Thursday, June 13, 2019
Vincent Van Gogh at the National Gallery of Art Essay
Vincent Van van Gogh at the National Gallery of Art - Essay ExampleReproductions of his rifle appear on posters, calendars, mouse pads, and other widespread consumer items. His influence was especially strong on the French Fauvists and German Expressionists immediately following his death. Even those workings not immediately known today are quickly recognized by his unique style and uprise, yet Van Gogh himself saw micro of this success or popularity while he was alive. No publications can be found discussing his work while he was alive and only a fewer mentions of him, close toly negative, are found before 1910. However, paintings such as Wheatfield with Cypress reveal a great deal of the artists approach and emotion as well as the various ways in which he revolutionized the art world. Wheatfield with Cypress is an example of Van Goghs work while he was a resident at Saint-Remy hospital for the mentally unstable. It is a member of a series of paintings in which Van Gogh explor ed an image or a theme.
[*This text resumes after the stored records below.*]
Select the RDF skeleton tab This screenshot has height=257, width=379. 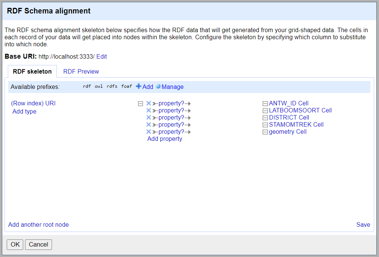point(32,71)
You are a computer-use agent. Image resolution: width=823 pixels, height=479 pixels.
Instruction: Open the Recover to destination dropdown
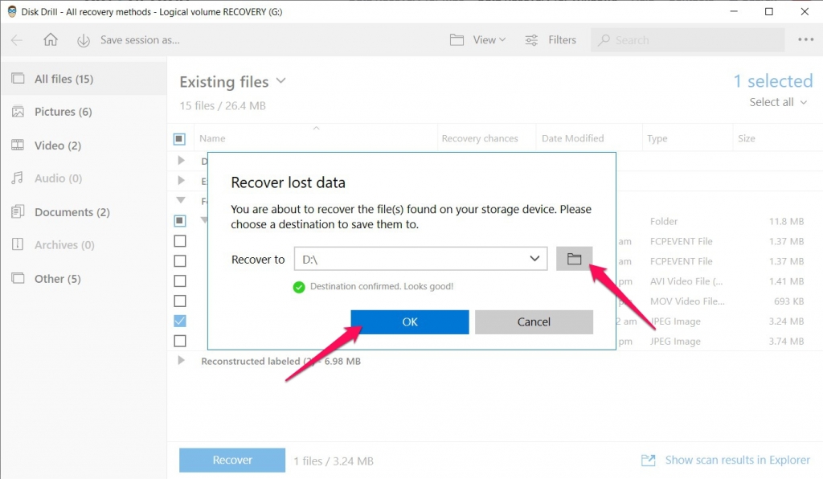(x=534, y=258)

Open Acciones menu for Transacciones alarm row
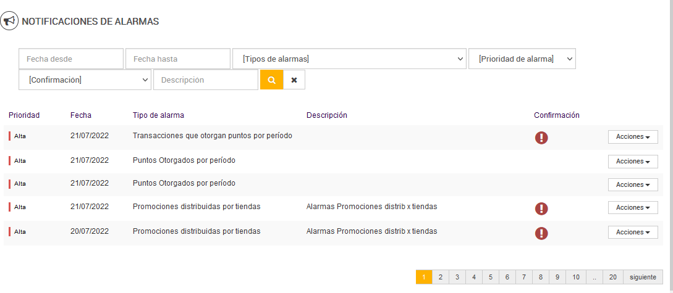point(633,137)
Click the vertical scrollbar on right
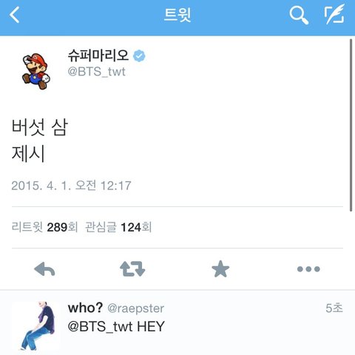355x355 pixels. point(351,125)
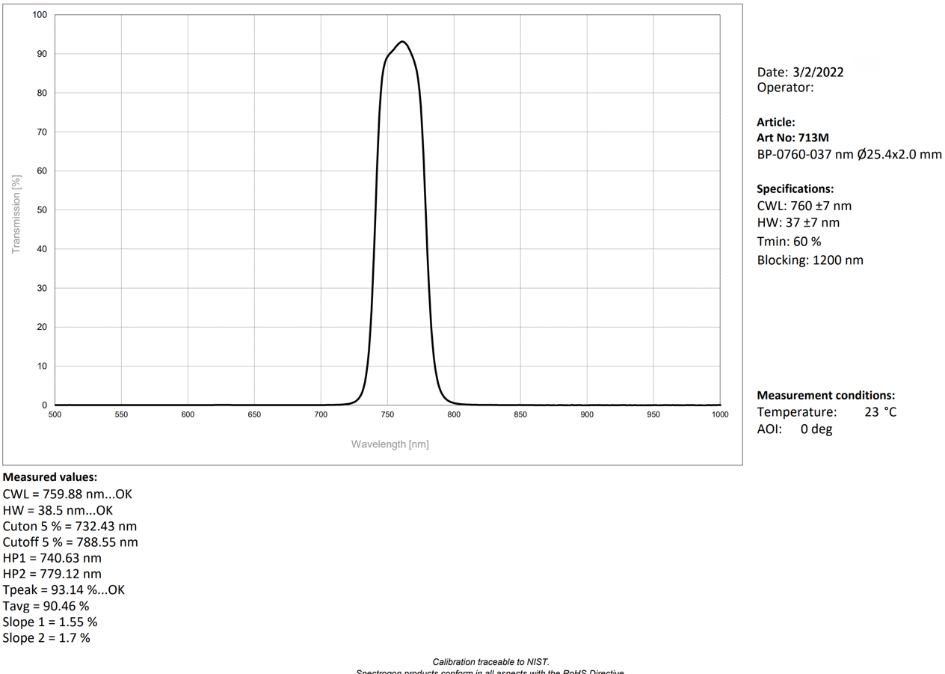The width and height of the screenshot is (945, 674).
Task: Click the CWL: 760 ±7 nm specification
Action: pos(804,206)
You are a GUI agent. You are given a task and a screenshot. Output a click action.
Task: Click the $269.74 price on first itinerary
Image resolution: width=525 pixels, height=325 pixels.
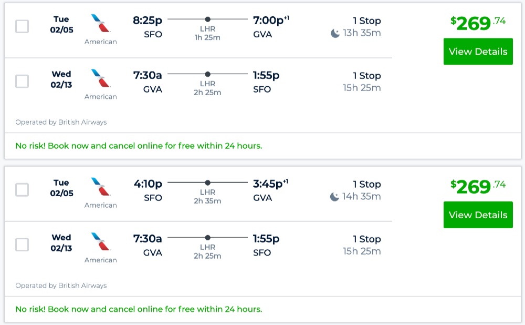coord(478,23)
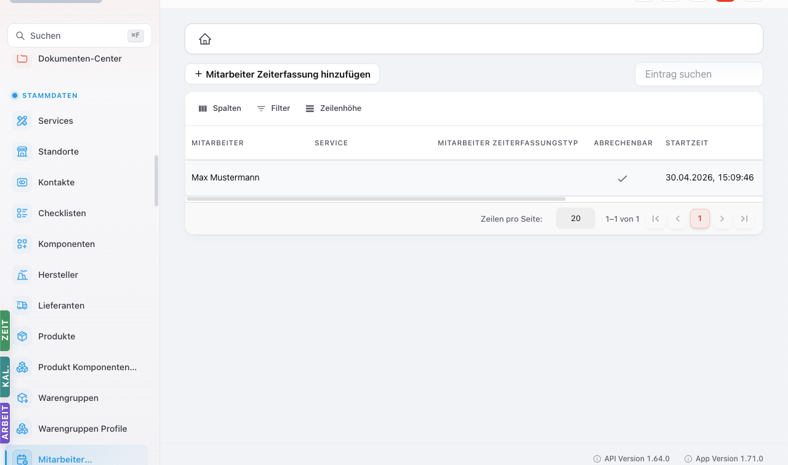788x465 pixels.
Task: Click the horizontal table scrollbar
Action: [376, 199]
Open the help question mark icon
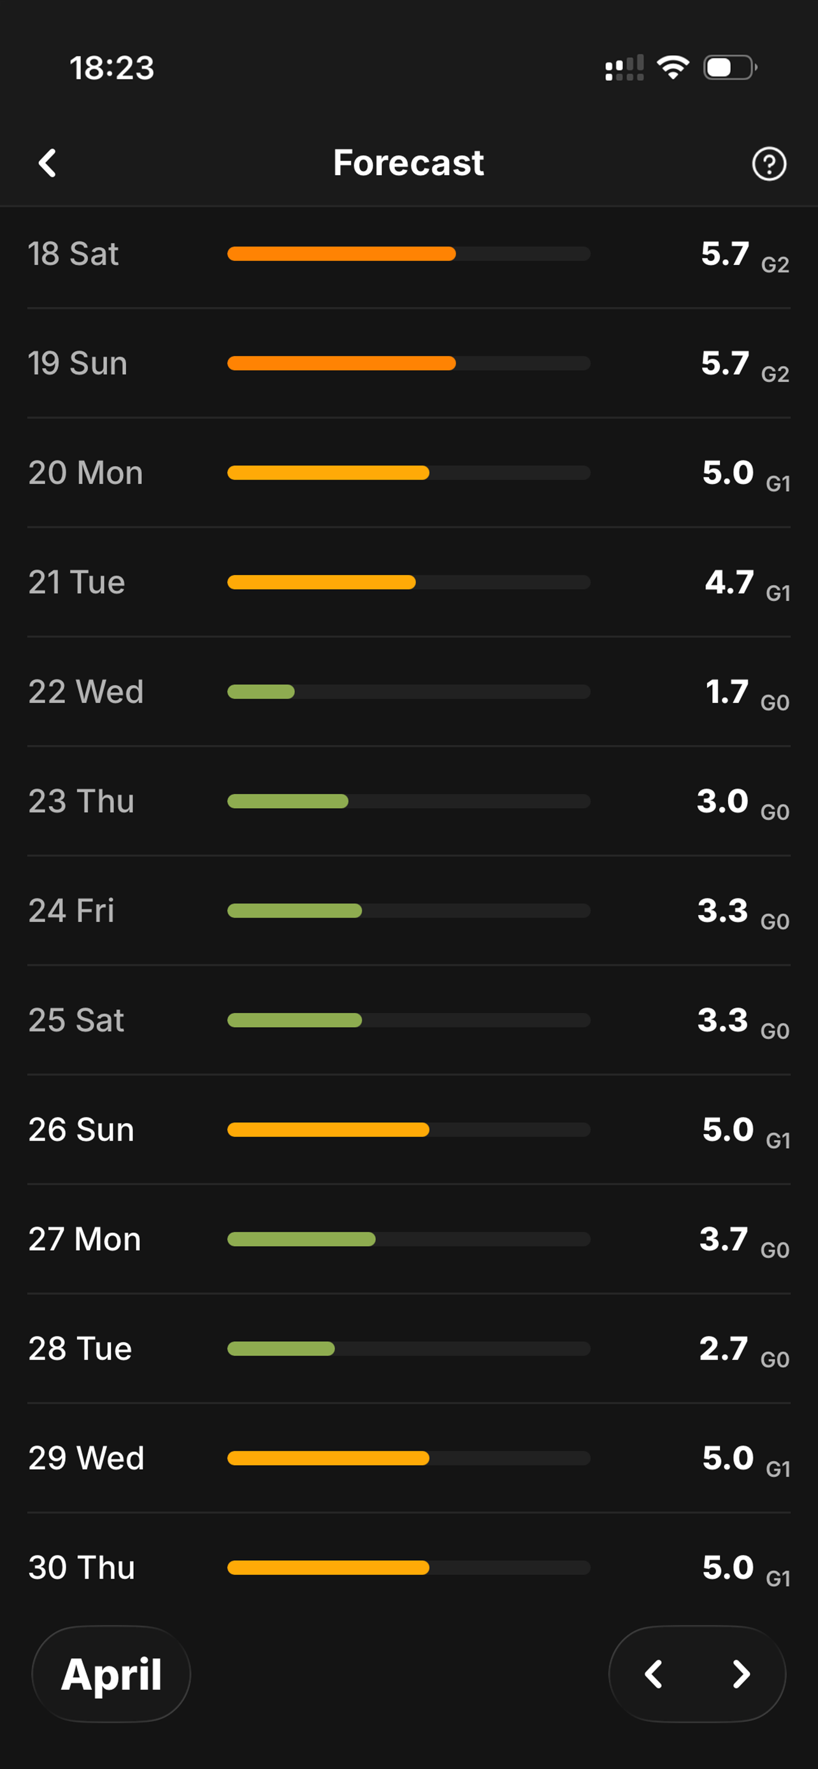Image resolution: width=818 pixels, height=1769 pixels. click(769, 163)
Whether it was this painting or another one of the series, he wrote to his brother Theo that the trees are always occupying my thoughts, I should akin to make something of them like the canvases of the sunflowers, because it astonishes me that they have not yet been done as I see them. The tree is as beautiful of line and proportion as an Egyptian obelisk. And the young has a quality of such distinction. It is a splash of black in a sunny landscape, but it is one of the most interesting black notes, and the most difficult to hit off exactly that I can imagine (cited in Wallace, 1969 144). His fascination with the trees themselves as well as their contribution to the landscape boilersuit is evident within this painting. The image depicts an initially confusing scene. The brightly lit landscape is covered by a swirling mass of clouds in a peddle that seems eternally blue. The scene depicts a golden wheatfield not far from the hospital in which Van Gogh staye d in southern France.